▶ **WORK INSTRUCTION**:
List every person the page excerpt below mentions by name, as the names appear there.

PAGE EXCERPT Block Start

What was clear was that neither I nor the apple tree could flourish in a mutual atmosphere of distrust and animosity. Some sort of change was called for. Subject and object, person and thing were entwined and this meant reappraising ways of representing the silent beings of vegetation. Previously I had understood development of form as development towards an explicit goal but this narrow understanding of style conceptualised solely as personal preference and individual taste lacked ethical content. It lacked sensitivity towards the non-verbal communication of plants and their right to flourish in their own way. To accept the right of the vegetable kingdom to thrive is also to bring joy to the vegetal being within us. Neither apple trees nor people are left to languish. Both my father and the Golden Delicious apple tree are long gone but they have formed aspects of my style of living. Although I regard myself as a wildling, I understand my insights as grafts, instances of my human desire to seek intimacy with plants, to strive for a more “pomocentric” life in which my being is grounded in a medium that is shared by all that lives. Together father and tree have allowed me to return home to myself.

Goethe argues that morphology establishes a new vantage point from which form may be considered: the vantage point of change, transformation, and development. For plants, one aspect of transformation is division—something I had misconstrued as divisiveness. Division I now realised could be a positive attribute. It signified becoming other to oneself, refusing to be self-contained. It meant becoming aware of the fugitive vitality of plants that differs fundamentally from a life which only acknowledges an animal template. It meant accepting my wild origin and setting out to write with an understanding that this was an intrinsic force, an inventiveness propelled by non-conscious intentionality. Michael Marder describes this as a kind of thinking before thinking that operates independently from both instinctual adaptation and formal intelligence.

My experience has led me to believe there is a conscious level to writing the vegetal. It comes into being when a situation in life allows for the fascination with other forms of life to enchant rather than threaten, when the sweetness of the other offsets the inevitability of decay. It promises a rapture that is fused with patient commitment to the unknowability and specific materiality of otherness.

There is also an unconscious level that requires attending to the wordless element inside myself. It consists of working on an idea without knowing exactly what it is that I think. It is engaging with what Christopher Bollas calls the “unthought known” or “thinking an idea struggling to have me think it” [15]. It consists of a symbiotic relating in which the vegetative soul functions as a signifier of transformation. This is not a quest for possession but an identification with a medium that alters the conscious self. However, transformation does not mean gratification. Transformation may frustrate in the sense of initiating the need to readjust one’s style of living and writing. Likewise, moments of transformation may not always be beautiful or wonderful—some may be frightening but nevertheless profoundly moving.

The transition from deep, enigmatic privacy to the culture of literature involves finding the word to speak the self; wording transforms the mutual atmosphere and enables words to be put in particular sequences that start the process of literary metamorphosis. Choosing specific words from among the welter of possible terms becomes part of thinking along with phenomena. For Thoreau it meant writing in which “the earth is not a mere fragment of dead history, stratum upon stratum, like the leaves of a book, to be studied by geologists and antiquarians chiefly, but living poetry like the leaves of a tree, which precede flowers and fruit, not a fossil earth but a living earth” [16].

Conflict of Interest

The author declares no conflict of interest.

PAGE EXCERPT Block End
SUPPLIED MATERIAL Block Start

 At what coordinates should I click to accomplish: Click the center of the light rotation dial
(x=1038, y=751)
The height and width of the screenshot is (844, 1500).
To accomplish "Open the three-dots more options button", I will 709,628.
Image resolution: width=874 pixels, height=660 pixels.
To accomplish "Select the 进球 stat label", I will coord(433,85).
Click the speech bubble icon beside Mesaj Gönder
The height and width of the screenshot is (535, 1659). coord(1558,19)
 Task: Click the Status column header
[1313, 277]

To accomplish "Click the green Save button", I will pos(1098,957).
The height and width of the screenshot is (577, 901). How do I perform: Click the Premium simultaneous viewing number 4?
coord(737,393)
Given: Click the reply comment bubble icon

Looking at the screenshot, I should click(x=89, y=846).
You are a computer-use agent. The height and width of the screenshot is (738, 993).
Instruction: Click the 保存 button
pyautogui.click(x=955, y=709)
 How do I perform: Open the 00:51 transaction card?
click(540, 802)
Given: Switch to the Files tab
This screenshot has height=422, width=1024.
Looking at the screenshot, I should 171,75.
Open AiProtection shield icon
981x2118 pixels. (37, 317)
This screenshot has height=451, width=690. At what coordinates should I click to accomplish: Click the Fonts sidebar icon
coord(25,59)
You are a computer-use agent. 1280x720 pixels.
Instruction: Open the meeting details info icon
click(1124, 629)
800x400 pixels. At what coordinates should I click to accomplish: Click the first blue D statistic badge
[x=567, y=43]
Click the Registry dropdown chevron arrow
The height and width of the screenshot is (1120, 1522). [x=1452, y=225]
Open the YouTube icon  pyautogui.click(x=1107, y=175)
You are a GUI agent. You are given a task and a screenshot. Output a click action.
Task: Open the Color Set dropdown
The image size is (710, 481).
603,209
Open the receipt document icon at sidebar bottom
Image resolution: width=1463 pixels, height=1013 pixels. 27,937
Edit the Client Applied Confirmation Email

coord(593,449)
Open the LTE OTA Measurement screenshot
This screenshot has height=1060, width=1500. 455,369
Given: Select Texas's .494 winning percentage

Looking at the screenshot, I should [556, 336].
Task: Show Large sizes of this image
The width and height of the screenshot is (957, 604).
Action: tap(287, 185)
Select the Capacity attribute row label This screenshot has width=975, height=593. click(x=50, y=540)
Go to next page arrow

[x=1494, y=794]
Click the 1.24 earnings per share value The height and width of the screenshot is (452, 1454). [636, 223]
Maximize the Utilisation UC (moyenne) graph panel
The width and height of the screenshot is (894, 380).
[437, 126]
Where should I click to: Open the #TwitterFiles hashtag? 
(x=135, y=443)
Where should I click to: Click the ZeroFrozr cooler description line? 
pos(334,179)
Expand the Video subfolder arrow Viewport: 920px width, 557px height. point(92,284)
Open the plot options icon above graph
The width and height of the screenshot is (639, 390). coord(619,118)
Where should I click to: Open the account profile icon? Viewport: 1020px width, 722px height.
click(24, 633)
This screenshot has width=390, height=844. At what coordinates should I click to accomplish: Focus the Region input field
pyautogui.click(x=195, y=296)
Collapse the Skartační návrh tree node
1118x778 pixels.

SUPPLIED MATERIAL Block End

▶ **EXERCISE RESULT**:
Goethe, Michael Marder, Christopher Bollas, Thoreau